Alan,
Francisco: "I don't understand why you need so many different calendars. For the example that I first posted (adjust a schedule to the japanese calendar), you suggested that the Japanese imperial calendar would need to be implemented. I would like to know what kind of applications are you dealing with, in which expressing the dates in the original calendar is important. For a financial application, the japanese calendar is just another gregorian calendar with certain dates defined as bank holidays."
By the way, the Japanese calendar in last 100 year or so uses the same day and month as the Gregorian's, but the years are counted differently. If someone is writing an application that will be used by a financial institution or a school or such, it should handle that. For example, today (Apr 26th, 2006) is 18th year of Heisei, 4th month, 26th day, but 20 years ago was 61st year of Showa, 4th month, 26th day.
-- Yoshiki
Yoshiki: "By the way, the Japanese calendar in last 100 year or so uses the same day and month as the Gregorian's, but the years are counted differently."
In that case, adding a subclass of Calendar class to support the Japanese calendar would be relatively easy to do. And if the issue is holidays, those usually occur according to the same annual-recurrence rule each year--so the Gregorian calendar could be used.
--Alan
-----Original Message----- From: squeak-dev-bounces@lists.squeakfoundation.org [mailto:squeak-dev-bounces@lists.squeakfoundation.org] On Behalf Of Yoshiki Ohshima Sent: Wednesday, April 26, 2006 2:13 PM To: The general-purpose Squeak developers list Subject: Re: The Timing of Time
Alan,
Francisco: "I don't understand why you need so many different calendars. For the example that I first posted (adjust a schedule to the japanese calendar), you suggested that the Japanese imperial calendar would need to be implemented. I would like to know what kind of applications are you dealing with, in which expressing the dates in the original calendar is important. For a financial application, the japanese calendar is just another gregorian calendar with certain dates defined as bank holidays."

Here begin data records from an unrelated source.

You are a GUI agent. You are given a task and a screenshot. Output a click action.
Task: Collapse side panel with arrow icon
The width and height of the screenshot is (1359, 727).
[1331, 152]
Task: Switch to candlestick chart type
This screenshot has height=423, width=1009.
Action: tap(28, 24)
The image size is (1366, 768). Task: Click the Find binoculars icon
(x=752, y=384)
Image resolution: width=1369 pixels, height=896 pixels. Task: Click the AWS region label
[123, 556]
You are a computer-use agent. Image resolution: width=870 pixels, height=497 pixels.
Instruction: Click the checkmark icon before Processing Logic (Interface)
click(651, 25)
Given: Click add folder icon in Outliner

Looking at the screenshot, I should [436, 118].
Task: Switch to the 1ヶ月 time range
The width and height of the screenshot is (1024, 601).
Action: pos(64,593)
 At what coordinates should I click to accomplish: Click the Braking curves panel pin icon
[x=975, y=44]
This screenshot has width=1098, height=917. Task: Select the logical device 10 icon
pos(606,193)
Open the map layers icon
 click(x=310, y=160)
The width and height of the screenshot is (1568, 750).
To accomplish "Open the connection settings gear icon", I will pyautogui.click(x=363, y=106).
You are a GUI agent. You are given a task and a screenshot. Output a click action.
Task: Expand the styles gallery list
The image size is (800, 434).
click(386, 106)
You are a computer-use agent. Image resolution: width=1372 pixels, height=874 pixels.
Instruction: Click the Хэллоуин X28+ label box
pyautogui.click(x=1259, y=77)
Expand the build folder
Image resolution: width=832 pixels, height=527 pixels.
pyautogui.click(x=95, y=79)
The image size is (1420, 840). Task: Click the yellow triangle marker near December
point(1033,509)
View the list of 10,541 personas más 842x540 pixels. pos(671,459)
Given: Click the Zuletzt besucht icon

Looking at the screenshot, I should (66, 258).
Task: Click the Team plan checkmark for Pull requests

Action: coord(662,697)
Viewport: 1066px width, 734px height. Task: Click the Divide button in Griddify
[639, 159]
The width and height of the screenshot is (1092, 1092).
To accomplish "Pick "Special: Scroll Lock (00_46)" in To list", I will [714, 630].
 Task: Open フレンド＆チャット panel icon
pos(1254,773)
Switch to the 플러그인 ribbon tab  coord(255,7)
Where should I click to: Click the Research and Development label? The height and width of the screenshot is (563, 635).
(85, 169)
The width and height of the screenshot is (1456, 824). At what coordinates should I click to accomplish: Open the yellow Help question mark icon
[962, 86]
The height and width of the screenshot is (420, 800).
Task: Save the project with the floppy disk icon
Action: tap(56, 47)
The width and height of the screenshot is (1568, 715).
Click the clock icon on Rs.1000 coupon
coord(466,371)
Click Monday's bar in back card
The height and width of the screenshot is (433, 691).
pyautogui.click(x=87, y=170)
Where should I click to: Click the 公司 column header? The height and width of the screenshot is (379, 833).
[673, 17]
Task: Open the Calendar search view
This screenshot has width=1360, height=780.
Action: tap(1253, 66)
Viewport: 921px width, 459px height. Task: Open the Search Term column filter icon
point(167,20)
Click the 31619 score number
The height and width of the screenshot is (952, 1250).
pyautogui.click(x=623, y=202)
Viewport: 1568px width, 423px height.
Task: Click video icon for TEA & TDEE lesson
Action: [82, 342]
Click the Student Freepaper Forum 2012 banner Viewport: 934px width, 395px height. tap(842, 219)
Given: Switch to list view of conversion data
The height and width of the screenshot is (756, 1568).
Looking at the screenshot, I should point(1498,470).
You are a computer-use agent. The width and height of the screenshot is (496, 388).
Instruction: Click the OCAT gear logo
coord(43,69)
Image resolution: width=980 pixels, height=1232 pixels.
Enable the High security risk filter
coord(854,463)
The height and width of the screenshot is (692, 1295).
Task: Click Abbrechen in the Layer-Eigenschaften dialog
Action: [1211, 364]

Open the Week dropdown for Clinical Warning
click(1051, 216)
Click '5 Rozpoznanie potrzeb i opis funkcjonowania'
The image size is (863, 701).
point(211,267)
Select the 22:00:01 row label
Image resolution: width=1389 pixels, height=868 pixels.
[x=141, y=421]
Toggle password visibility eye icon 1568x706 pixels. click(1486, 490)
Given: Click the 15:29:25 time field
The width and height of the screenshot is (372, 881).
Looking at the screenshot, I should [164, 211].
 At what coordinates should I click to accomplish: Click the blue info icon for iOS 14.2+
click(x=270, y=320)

By the way, the Japanese calendar in last 100 year or so uses the same day and month as the Gregorian's, but the years are counted differently. If someone is writing an application that will be used by a financial institution or a school or such, it should handle that. For example, today (Apr 26th, 2006) is 18th year of Heisei, 4th month, 26th day, but 20 years ago was 61st year of Showa, 4th month, 26th day.